_MATERIALS PROVIDED_:
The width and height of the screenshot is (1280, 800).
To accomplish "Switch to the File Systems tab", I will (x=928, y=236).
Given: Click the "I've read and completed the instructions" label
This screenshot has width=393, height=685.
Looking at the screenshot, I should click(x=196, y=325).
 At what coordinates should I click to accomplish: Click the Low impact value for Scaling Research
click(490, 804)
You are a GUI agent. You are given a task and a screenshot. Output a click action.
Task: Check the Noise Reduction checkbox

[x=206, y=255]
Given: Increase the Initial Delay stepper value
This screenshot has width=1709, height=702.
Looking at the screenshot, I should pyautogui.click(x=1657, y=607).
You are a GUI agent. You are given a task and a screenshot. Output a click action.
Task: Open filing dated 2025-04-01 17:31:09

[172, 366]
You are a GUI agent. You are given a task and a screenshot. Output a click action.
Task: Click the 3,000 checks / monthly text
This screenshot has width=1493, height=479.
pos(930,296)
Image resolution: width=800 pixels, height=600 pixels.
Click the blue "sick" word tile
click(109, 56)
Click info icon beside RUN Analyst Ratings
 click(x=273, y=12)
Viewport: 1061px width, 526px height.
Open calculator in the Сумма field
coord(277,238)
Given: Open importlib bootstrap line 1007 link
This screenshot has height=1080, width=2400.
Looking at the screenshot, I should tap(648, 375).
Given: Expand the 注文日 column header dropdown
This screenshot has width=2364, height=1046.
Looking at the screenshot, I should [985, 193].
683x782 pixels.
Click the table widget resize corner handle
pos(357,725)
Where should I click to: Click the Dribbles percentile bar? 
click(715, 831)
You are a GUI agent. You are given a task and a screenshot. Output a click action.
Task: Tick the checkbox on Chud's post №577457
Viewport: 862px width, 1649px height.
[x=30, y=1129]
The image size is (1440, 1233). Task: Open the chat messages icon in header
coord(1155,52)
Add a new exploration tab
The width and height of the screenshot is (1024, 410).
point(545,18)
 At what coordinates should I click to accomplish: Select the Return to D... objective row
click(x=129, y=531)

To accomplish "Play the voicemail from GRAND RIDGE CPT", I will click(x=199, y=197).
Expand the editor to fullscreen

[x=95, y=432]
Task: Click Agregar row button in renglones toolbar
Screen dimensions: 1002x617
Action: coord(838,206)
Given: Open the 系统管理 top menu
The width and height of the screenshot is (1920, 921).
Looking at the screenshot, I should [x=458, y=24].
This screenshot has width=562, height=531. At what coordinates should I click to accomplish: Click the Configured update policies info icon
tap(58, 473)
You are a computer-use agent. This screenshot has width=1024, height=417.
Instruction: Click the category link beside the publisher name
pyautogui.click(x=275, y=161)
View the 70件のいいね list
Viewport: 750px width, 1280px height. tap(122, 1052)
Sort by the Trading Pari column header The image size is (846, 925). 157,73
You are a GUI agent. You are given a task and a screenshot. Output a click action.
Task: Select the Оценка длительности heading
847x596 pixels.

_EXERCISE OBJECTIVE_:
From the line that contains "View the 70件のいいね list" down to the final line of the entries, print every line exactly as it is, and only those lines.

_EXERCISE RESULT_:
View the 70件のいいね list
Viewport: 750px width, 1280px height. tap(122, 1052)
Sort by the Trading Pari column header The image size is (846, 925). 157,73
You are a GUI agent. You are given a task and a screenshot. Output a click action.
Task: Select the Оценка длительности heading
847x596 pixels.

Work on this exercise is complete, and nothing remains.